Student groups addressed the MSU Board of Trustees on Friday, urging trustees and MSU President Lou Anna K. Simon to support workers' rights.

The protest came one week after Simon said MSU would join the Worker Rights Consortium, or WRC, which is a group of students and university administrators who work to make sure university clothing is not produced by companies that have human rights violations.

Members of Students for Economic Justice and Movimiento Estudiantil Xicano de Aztlan, or MEXA, paraded into the meeting room with black bands tied around their mouths to represent that they were "silenced" because they were only allowed to address the board for 15 minutes - something all groups are allowed to do.

But the groups protested on Friday after Simon told them their entire list of demands for joining the organization had not been met. The demands addressed women's rights and organizing rights. The students also requested the contracts be signed by May 1.

SEJ member Tommy Simon said the group's campaign for the WRC is far from over.

"We don't want this to be seen as an end. It's finally the beginning," Tommy Simon said.

Repeated calls were made to President Simon this weekend, but were not answered.
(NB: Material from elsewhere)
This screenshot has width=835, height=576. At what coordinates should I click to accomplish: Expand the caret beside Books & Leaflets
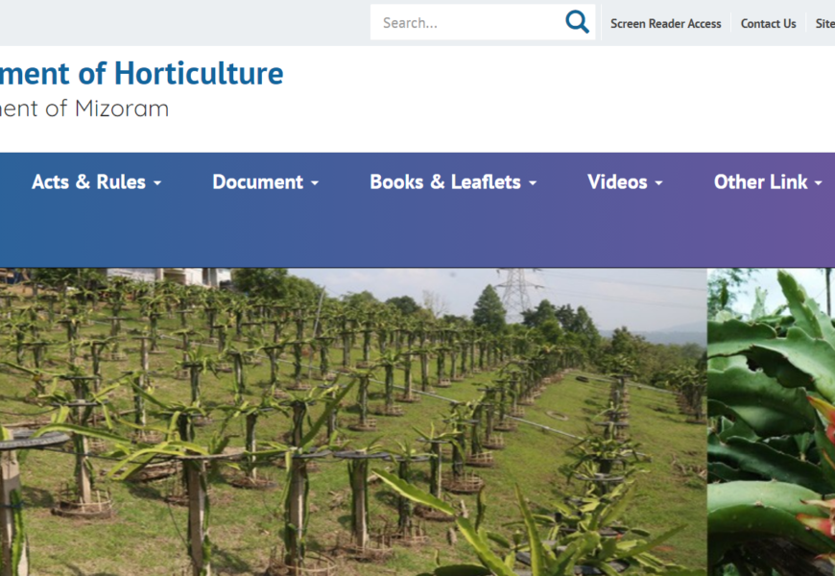[x=533, y=182]
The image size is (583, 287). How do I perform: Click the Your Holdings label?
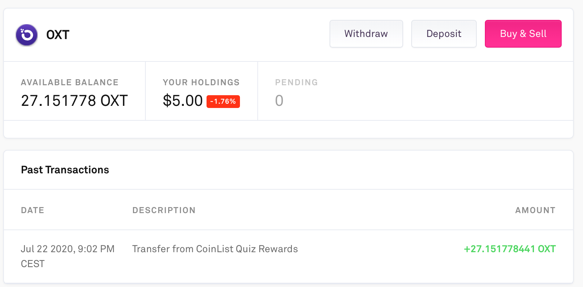pos(201,82)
Although MSU does have the intention of signing onto the WRC, MSU spokesman Terry Denbow said the student groups' jumped the gun on the decision when they announced it at the trustees meeting.

"I was disappointed that it was announced the way it was. It was premature," Denbow said, adding that MSU has yet to officially sign the contracts to join the WRC. "It wasn't announced as an intent, but a done deal. It was the institution's announcement to make."
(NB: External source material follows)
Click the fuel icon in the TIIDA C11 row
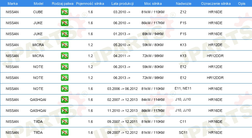252x138 pixels. click(64, 122)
Trustee Dorothy Gonzales said she is supportive of a decision to join the WRC.

"It's great," Gonzales said. "Everyone should be treated equal and paid equally for the work they do. I'm proud that students had the tenacity for this and stuck with it."
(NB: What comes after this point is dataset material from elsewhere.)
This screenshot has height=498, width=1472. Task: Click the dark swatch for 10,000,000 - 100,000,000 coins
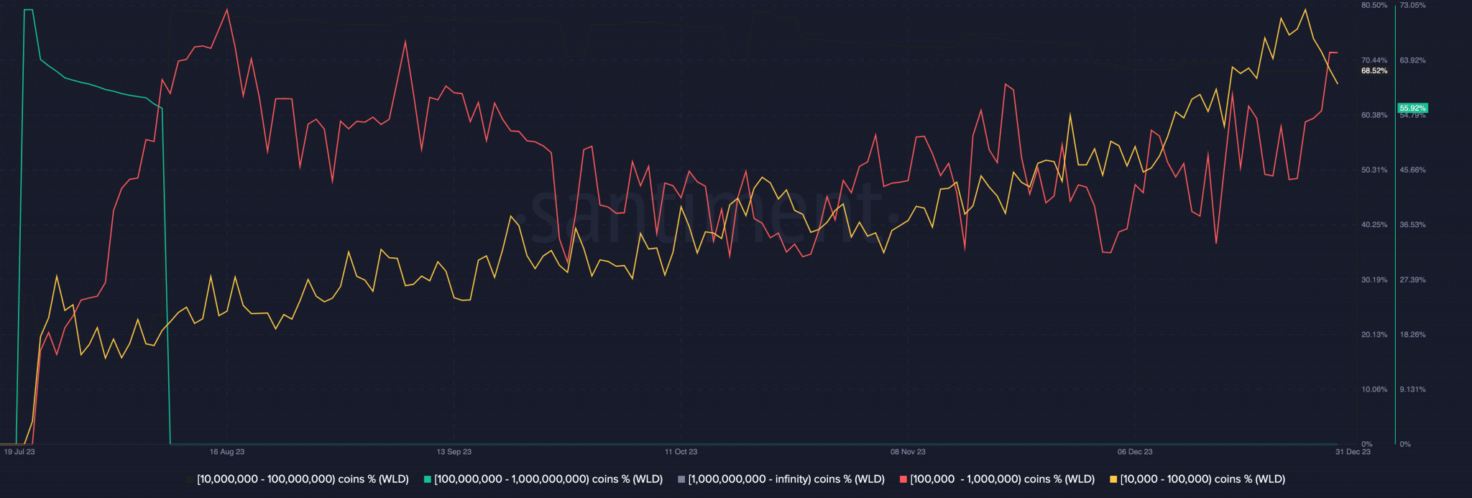click(190, 479)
After the meeting, SEJ and MEXA members met with Simon to discuss the tactics used by the students during their presentation.

Simon told the group their attention-getting tactic of addressing the board at the end of the meeting only hurt their cause.

"(Lou Anna K. Simon's) reaction was that she didn't want us to hurt our own campaign by these public statements," Tommy Simon said. "Her response may have been underestimating the importance and power of the student voice behind this."

Denbow said although some of the administrators didn't agree with the way the students presented their cause, the president is still behind the WRC.